Hablé aquí de la serie de Sistiaga hace más o menos un mes. Vuelvo sobre el asunto porque la estoy siguiendo con el mayor interés: la atención que despertó en mí el primer capítulo, el de los puentes, no ha hecho más que crecer. Jon Sistiaga no le cae bien a todo el mundo, que es lo que nos pasa a todos. Pero este trabajo suyo es la obra de su vida. Lo ha tenido que pasar fatal haciéndolo, y en muchísimas ocasiones se le notan los nervios, la sonrisa forzada, la duda del último segundo sobre si preguntar o no preguntar tal cosa, sobre si usar o no tal palabra. Pero lo hace, siempre lo hace. Y el resultado es asombroso.
Con qué desprecio trataba el obispo José María Setién a los familiares de los asesinados y cómo solía preguntarse, despectivo, que “en dónde está escrito que un pastor tenga que amar por igual a todas sus ovejas”

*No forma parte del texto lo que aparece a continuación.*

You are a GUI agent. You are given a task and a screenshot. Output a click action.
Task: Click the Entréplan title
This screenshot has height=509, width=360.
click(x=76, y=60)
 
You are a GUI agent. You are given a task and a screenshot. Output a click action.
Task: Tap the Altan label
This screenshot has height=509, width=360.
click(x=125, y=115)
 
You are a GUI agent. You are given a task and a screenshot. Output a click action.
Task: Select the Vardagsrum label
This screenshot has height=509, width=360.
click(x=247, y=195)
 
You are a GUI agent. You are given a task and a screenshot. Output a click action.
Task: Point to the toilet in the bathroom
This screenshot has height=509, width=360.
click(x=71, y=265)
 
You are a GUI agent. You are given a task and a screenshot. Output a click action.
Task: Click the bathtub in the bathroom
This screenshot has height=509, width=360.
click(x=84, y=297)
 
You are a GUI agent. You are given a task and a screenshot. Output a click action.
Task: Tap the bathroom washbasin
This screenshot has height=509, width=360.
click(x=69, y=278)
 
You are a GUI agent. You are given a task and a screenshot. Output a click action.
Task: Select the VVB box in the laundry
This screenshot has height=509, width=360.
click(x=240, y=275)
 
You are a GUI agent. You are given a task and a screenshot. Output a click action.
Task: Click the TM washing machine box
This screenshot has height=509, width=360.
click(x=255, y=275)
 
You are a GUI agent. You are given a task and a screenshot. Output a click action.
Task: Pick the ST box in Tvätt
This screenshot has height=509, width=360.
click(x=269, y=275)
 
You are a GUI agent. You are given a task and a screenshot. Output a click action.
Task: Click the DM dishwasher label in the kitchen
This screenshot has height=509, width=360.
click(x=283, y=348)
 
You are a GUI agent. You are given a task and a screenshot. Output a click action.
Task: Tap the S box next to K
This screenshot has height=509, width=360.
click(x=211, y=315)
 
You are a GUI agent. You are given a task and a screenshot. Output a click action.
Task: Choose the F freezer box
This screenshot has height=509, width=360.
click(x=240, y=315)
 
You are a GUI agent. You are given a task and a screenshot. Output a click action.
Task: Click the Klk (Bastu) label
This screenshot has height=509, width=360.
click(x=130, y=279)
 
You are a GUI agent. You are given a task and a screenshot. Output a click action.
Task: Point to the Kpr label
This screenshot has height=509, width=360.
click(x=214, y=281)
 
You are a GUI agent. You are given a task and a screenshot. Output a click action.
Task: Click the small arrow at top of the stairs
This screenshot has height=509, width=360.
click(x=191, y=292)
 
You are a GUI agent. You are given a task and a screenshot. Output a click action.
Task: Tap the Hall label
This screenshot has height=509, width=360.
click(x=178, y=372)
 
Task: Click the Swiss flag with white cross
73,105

No es fácil preguntarle al astuto y melifluo obispo Uriarte sobre la actitud de la Iglesia ante ETA. No es fácil escuchar cómo ese hombre dice que ellos siempre estuvieron en contra, sobre todo cuando vienes de entrevistar a un antiguo etarra de los años 70 y te ha confirmado que ETA se gestó en los seminarios, y que a él mismo un cura le ofreció la absolución sin problemas cada vez que matase a un guardia civil. No es fácil, no puede serlo, oír cómo Uriarte admite que “quizá” la Iglesia pudo hacer más por mas víctimas, cuando él sabe mejor que casi nadie con qué desprecio trataba su antecesor, el obispo José María Setién, a los familiares de los asesinados, y cómo solía preguntarse, despectivo, que “en dónde está escrito que un pastor tenga que amar por igual a todas sus ovejas”.

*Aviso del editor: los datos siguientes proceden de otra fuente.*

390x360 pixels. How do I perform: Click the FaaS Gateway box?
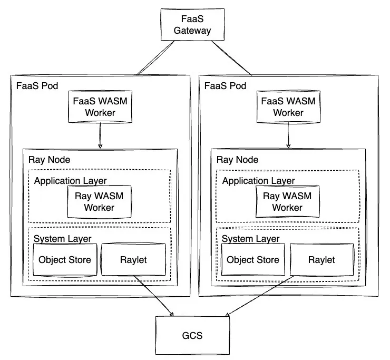(x=192, y=25)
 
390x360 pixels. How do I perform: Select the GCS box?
(x=192, y=335)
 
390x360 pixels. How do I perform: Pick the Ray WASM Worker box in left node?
(x=99, y=201)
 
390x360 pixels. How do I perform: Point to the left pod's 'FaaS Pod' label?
(x=35, y=85)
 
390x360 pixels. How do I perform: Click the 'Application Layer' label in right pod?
(x=258, y=181)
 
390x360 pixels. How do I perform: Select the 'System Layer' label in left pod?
(x=62, y=238)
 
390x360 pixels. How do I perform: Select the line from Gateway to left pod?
(x=154, y=57)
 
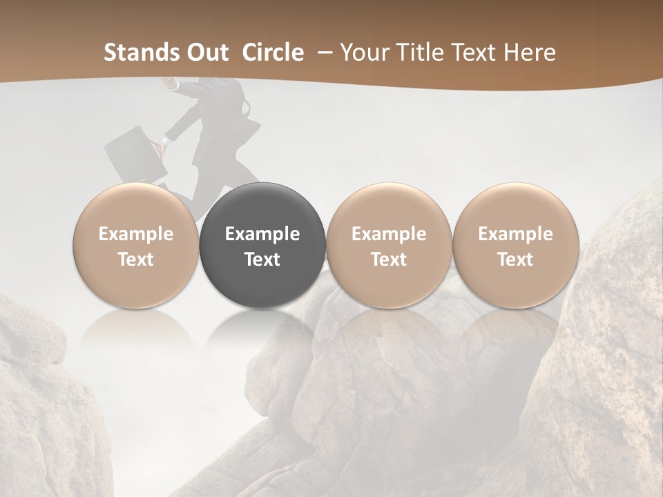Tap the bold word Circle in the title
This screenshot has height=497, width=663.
point(273,52)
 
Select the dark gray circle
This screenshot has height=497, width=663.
point(262,246)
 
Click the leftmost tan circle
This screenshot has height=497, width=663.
point(136,246)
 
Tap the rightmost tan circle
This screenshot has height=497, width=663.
point(515,246)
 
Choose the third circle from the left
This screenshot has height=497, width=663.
point(389,246)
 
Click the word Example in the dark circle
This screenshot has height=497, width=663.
point(262,234)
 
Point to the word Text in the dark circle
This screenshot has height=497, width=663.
point(262,260)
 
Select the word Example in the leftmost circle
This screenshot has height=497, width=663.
point(136,234)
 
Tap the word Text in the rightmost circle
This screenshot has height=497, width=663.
point(515,260)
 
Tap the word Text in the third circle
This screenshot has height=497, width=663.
point(389,260)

No le debió de ser fácil a Sistiaga hablar con antiguos asesinos y, por más arrepentidos que estén, usar en la conversación las palabras correctas: asesinar, asesinato, porque la mafia de ETA elaboró un léxico propio en el que se usaban nada más que eufemismos: objetivo, ejecución, “levantar” un concejal (esa fue la expresión con que se dio la orden de matar a Miguel Ángel Blanco); y las palabras, por más años que pasen, se cuelan en la mente de las personas y hacen allí nido, y difícilmente se van. Pero Sistiaga, sonriendo como puede, lo consigue. Logra que los antiguos asesinos hablen de asesinatos. Sin vestir la palabra de seda.

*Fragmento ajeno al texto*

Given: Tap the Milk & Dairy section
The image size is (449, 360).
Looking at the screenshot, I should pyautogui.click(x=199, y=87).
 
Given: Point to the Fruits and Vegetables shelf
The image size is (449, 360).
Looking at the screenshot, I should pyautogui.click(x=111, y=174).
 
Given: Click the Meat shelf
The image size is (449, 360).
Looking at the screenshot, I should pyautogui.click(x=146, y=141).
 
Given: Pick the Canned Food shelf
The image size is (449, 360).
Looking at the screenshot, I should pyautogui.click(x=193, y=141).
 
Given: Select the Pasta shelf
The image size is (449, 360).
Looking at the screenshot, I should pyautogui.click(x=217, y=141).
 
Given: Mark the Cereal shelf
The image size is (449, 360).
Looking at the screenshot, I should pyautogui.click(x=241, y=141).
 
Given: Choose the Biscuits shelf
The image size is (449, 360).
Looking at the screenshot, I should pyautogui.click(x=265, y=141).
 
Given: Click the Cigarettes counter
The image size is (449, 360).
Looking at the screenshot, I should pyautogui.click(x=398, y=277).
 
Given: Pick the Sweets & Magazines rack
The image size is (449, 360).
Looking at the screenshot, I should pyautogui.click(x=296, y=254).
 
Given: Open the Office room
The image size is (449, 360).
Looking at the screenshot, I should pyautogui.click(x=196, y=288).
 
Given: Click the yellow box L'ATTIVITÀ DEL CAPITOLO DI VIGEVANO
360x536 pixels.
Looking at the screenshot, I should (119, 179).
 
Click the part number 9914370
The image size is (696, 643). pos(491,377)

No debió de ser fácil entrevistar a las víctimas, a los policías, a los ertzainas que se quitaron la capucha en Ermua, en las horas posteriores al crimen de Blanco, para que la gente viese la cara de quienes les estaban protegiendo; y que hoy, cuando lo recuerdan, se echan a llorar ante la cámara. Se nota que Sistiaga lo pasa mal cuando habla con los hijos de Jose Mari Korta, con la novia de Pertur (miembro de ETA asesinado por la propia banda) y con tantos más.
Pero lo peor, o casi, debió de ser llevar a Iñaki García Arrizabalaga a dar una clase a los alumnos de 4º de Derecho y Criminología de la Universidad Francisco de Vitoria, en Madrid, y ver cómo este hombre, profesor de Deusto, les preguntaba si sabían quién fue Miguel Ángel Blanco. Y no lo sabía absolutamente ninguno. ¡De cuarto curso de Derecho! ¡Y en Madrid! Tan solo uno, el mayor de todos los alumnos, de 28 años, apuntó que podía haber sido alguien a quien ETA secuestró durante mucho tiempo. Lo confundía quizá con Ortega Lara.
'Aquí tienes mi nuca'
Y luego, cuando Arrizabalaga les explica cómo mataron a su padre, los chicos abren mucho los ojos y lo flipan. Y después les ponen un vídeo sobre aquellos días horribles de hace 22 años, los días de las manos blancas y del “ETA, aquí tienes ni nuca” y, al término de la proyección, los futuros abogados criminalistas se limpian las lágrimas, quiero creer que alguno, quizá, por la conciencia de que se acababa de enterar de todo aquello.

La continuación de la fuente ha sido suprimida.